If we all have e-books, what does that do to ownership, and to free speech?

You don't really own an e-book, any more than you own your software.  You can't sell it on when you're done with it, and as Amazon demonstrated quite recently, the book can be pulled back from your e-book reader.

I'm referring, of course, to the incident in July 2009, when Amazon discovered that it had sold a number of copies of the Kindle version of Orwell's 1984 that the publisher who owned the copyright hadn't given anyone the right to sell.  They responded by pulling all the pirated copies of 1984 off of peoples' Kindles, so that when their customers woke up and turned on their Kindle, they found that the book they had purchased was missing, and the money was back in their credit card account.

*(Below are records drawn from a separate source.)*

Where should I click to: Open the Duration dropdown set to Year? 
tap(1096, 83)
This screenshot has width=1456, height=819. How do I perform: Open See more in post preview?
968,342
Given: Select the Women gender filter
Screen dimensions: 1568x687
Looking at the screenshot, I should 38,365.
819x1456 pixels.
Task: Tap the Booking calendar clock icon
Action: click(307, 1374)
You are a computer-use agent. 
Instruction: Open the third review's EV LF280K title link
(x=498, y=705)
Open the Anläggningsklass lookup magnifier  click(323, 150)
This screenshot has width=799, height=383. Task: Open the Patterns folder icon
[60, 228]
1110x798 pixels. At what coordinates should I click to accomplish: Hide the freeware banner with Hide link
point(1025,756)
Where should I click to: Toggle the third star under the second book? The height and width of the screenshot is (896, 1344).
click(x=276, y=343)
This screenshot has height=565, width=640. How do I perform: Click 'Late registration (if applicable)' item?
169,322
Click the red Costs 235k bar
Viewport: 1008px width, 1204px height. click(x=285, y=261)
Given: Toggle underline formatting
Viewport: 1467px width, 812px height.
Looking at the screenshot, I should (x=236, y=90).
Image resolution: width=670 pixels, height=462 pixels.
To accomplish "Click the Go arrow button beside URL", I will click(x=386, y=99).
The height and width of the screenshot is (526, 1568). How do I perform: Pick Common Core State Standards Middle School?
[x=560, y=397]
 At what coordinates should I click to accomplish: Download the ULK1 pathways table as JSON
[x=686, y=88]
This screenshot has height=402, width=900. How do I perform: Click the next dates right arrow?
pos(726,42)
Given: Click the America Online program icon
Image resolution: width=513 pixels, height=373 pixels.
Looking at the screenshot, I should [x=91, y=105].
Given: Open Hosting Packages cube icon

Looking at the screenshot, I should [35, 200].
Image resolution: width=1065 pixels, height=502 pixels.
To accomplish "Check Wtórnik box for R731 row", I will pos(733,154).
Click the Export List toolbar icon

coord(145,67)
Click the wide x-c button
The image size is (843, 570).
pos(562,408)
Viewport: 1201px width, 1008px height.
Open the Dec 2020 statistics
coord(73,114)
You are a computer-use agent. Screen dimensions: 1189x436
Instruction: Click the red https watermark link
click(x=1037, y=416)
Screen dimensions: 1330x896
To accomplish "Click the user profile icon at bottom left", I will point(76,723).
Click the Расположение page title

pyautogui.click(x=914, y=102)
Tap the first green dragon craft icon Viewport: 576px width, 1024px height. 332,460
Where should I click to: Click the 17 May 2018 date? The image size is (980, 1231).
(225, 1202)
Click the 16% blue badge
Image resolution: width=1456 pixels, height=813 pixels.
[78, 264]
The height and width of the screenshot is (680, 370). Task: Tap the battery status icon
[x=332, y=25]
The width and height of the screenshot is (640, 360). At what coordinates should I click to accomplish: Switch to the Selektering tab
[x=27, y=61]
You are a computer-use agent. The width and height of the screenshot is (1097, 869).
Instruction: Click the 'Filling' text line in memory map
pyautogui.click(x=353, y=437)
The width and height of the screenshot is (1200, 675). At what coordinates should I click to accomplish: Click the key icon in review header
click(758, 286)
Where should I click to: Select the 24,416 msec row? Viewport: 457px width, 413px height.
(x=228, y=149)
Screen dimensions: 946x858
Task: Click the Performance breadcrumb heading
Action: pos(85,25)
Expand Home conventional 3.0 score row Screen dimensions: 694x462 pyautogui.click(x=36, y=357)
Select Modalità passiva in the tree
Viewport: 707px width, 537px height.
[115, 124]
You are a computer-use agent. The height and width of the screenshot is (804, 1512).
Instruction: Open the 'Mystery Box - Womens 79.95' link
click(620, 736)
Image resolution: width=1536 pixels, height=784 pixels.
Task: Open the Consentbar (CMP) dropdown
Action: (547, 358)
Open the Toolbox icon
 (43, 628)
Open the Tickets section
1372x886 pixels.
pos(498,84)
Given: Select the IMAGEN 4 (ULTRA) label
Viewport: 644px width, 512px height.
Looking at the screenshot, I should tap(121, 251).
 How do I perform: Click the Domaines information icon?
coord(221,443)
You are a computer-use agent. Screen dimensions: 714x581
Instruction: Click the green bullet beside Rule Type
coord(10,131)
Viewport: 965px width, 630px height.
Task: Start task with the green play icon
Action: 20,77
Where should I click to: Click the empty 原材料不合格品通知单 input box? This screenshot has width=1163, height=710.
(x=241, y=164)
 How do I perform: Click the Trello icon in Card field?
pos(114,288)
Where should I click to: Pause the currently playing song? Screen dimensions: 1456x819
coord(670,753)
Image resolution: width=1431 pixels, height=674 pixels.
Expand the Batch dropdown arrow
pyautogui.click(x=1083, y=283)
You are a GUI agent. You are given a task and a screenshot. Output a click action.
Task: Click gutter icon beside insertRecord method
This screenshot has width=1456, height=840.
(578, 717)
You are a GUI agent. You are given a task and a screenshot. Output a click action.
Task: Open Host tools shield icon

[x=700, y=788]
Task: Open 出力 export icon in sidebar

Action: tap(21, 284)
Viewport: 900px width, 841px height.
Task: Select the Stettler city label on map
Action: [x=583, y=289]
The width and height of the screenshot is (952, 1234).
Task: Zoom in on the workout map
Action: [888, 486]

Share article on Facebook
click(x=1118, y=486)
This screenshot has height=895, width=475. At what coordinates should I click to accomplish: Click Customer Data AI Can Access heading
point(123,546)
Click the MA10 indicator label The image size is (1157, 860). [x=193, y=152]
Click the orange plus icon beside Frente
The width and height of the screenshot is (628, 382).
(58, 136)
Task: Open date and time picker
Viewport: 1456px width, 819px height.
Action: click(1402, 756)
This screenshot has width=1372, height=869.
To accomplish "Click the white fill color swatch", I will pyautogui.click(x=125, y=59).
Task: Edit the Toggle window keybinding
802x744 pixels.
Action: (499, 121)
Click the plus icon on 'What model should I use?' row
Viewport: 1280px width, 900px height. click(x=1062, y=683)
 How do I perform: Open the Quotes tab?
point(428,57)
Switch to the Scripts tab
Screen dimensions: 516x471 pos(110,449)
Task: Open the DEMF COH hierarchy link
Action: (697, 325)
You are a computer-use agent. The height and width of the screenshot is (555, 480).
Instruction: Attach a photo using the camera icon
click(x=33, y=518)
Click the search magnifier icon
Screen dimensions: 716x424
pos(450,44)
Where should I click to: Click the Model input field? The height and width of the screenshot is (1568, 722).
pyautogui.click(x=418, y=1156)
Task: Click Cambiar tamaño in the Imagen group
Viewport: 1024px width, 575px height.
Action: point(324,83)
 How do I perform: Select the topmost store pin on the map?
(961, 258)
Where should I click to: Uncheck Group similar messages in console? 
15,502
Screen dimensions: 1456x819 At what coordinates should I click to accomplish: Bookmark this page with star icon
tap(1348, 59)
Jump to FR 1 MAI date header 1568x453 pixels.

It would have to be 1984 that demonstrated the Orwellian potential of the e-book.  It reminds me a bit of the Bibles Henry VIII decreed would be chained to the pulpits of Anglican churches.  He'd been sentencing people to death for reading English-language Bibles a few years before, as mentioned in this post.

Unlike earlier chained libraries, which had books that were quite valuable because it took an educated man a year to copy out a book by hand, Hank8's chains were all about control.  These bibles were printed with moveable type, so they were not terribly expensive.  He just didn't want people reading the Bible on their own, because religion was important to the legitimacy of his reign, and he therefore wanted his priests interpreting religion.

What happens when the chain reaches your e-reader wherever you are?

Come to that, if we store our collections and our writing in the cloud (as I currently do with my emails and blog posts,) what privacy do we have from agents of repression?  After all, it appears the Chinese government attempted to hack the email accounts of dissidents.

Perhaps we will someday see the return of the samizdat, the papers that Russian dissidents passed around with their rebellious ideas.  Some credit George Soros with helping undermine communist regimes in Eastern Europe by setting up offices of his Open Society foundation which had copy machines, making it easier to produce many copies of a samizdat.